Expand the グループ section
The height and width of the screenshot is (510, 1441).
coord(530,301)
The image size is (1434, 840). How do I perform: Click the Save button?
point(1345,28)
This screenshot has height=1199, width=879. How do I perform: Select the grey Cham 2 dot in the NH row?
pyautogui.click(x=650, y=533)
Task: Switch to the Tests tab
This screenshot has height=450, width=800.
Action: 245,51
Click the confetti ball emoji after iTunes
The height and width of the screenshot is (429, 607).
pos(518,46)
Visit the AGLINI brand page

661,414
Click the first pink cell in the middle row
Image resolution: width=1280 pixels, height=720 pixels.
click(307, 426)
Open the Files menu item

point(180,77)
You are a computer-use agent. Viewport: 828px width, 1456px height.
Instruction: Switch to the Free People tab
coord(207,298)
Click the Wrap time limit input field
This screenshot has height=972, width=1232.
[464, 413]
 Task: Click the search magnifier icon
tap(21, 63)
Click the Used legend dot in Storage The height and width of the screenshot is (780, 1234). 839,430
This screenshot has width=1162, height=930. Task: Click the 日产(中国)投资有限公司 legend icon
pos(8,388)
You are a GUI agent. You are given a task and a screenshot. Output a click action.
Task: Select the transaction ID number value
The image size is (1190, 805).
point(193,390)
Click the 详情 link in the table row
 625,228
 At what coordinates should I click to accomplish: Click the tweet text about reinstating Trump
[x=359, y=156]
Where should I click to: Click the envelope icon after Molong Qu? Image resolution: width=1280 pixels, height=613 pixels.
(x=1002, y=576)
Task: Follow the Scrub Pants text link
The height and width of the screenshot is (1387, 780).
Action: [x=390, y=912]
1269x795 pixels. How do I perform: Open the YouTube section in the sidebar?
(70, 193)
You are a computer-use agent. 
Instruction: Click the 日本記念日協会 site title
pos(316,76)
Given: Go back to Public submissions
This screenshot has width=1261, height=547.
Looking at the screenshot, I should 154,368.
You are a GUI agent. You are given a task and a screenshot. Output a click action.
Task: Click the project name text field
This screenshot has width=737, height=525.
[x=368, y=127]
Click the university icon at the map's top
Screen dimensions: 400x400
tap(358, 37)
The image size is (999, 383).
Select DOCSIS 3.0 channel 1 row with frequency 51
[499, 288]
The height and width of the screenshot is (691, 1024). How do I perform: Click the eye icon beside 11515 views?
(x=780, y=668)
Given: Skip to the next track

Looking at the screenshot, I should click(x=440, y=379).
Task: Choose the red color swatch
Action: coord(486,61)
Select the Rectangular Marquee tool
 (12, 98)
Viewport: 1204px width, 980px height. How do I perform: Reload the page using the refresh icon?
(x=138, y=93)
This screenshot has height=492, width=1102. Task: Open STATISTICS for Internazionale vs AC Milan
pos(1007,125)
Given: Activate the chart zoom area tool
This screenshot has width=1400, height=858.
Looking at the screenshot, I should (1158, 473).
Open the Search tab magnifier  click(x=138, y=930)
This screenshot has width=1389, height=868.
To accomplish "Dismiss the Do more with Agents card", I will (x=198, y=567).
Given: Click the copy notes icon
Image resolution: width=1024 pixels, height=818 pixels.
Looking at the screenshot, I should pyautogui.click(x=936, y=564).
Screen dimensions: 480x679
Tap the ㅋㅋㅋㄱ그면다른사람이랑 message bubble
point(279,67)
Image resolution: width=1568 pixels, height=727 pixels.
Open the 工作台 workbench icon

================================

What to work on: Render every line of the material above as a JSON array of strings, one string per line, leaving out blank lines.

In response:
[
  "Expand the グループ section",
  "The height and width of the screenshot is (510, 1441).",
  "coord(530,301)",
  "The image size is (1434, 840). How do I perform: Click the Save button?",
  "point(1345,28)",
  "This screenshot has height=1199, width=879. How do I perform: Select the grey Cham 2 dot in the NH row?",
  "pyautogui.click(x=650, y=533)",
  "Task: Switch to the Tests tab",
  "This screenshot has height=450, width=800.",
  "Action: 245,51",
  "Click the confetti ball emoji after iTunes",
  "The height and width of the screenshot is (429, 607).",
  "pos(518,46)",
  "Visit the AGLINI brand page",
  "661,414",
  "Click the first pink cell in the middle row",
  "Image resolution: width=1280 pixels, height=720 pixels.",
  "click(307, 426)",
  "Open the Files menu item",
  "point(180,77)",
  "You are a computer-use agent. Viewport: 828px width, 1456px height.",
  "Instruction: Switch to the Free People tab",
  "coord(207,298)",
  "Click the Wrap time limit input field",
  "This screenshot has height=972, width=1232.",
  "[464, 413]",
  " Task: Click the search magnifier icon",
  "tap(21, 63)",
  "Click the Used legend dot in Storage The height and width of the screenshot is (780, 1234). 839,430",
  "This screenshot has width=1162, height=930. Task: Click the 日产(中国)投资有限公司 legend icon",
  "pos(8,388)",
  "You are a GUI agent. You are given a task and a screenshot. Output a click action.",
  "Task: Select the transaction ID number value",
  "The image size is (1190, 805).",
  "point(193,390)",
  "Click the 详情 link in the table row",
  " 625,228",
  " At what coordinates should I click to accomplish: Click the tweet text about reinstating Trump",
  "[x=359, y=156]",
  "Where should I click to: Click the envelope icon after Molong Qu? Image resolution: width=1280 pixels, height=613 pixels.",
  "(x=1002, y=576)",
  "Task: Follow the Scrub Pants text link",
  "The height and width of the screenshot is (1387, 780).",
  "Action: [x=390, y=912]",
  "1269x795 pixels. How do I perform: Open the YouTube section in the sidebar?",
  "(70, 193)",
  "You are a computer-use agent. ",
  "Instruction: Click the 日本記念日協会 site title",
  "pos(316,76)",
  "Given: Go back to Public submissions",
  "This screenshot has width=1261, height=547.",
  "Looking at the screenshot, I should 154,368.",
  "You are a GUI agent. You are given a task and a screenshot. Output a click action.",
  "Task: Click the project name text field",
  "This screenshot has width=737, height=525.",
  "[x=368, y=127]",
  "Click the university icon at the map's top",
  "Screen dimensions: 400x400",
  "tap(358, 37)",
  "The image size is (999, 383).",
  "Select DOCSIS 3.0 channel 1 row with frequency 51",
  "[499, 288]",
  "The height and width of the screenshot is (691, 1024). How do I perform: Click the eye icon beside 11515 views?",
  "(x=780, y=668)",
  "Given: Skip to the next track",
  "Looking at the screenshot, I should click(x=440, y=379).",
  "Task: Choose the red color swatch",
  "Action: coord(486,61)",
  "Select the Rectangular Marquee tool",
  " (12, 98)",
  "Viewport: 1204px width, 980px height. How do I perform: Reload the page using the refresh icon?",
  "(x=138, y=93)",
  "This screenshot has height=492, width=1102. Task: Open STATISTICS for Internazionale vs AC Milan",
  "pos(1007,125)",
  "Given: Activate the chart zoom area tool",
  "This screenshot has width=1400, height=858.",
  "Looking at the screenshot, I should (1158, 473).",
  "Open the Search tab magnifier  click(x=138, y=930)",
  "This screenshot has width=1389, height=868.",
  "To accomplish \"Dismiss the Do more with Agents card\", I will (x=198, y=567).",
  "Given: Click the copy notes icon",
  "Image resolution: width=1024 pixels, height=818 pixels.",
  "Looking at the screenshot, I should pyautogui.click(x=936, y=564).",
  "Screen dimensions: 480x679",
  "Tap the ㅋㅋㅋㄱ그면다른사람이랑 message bubble",
  "point(279,67)",
  "Image resolution: width=1568 pixels, height=727 pixels.",
  "Open the 工作台 workbench icon"
]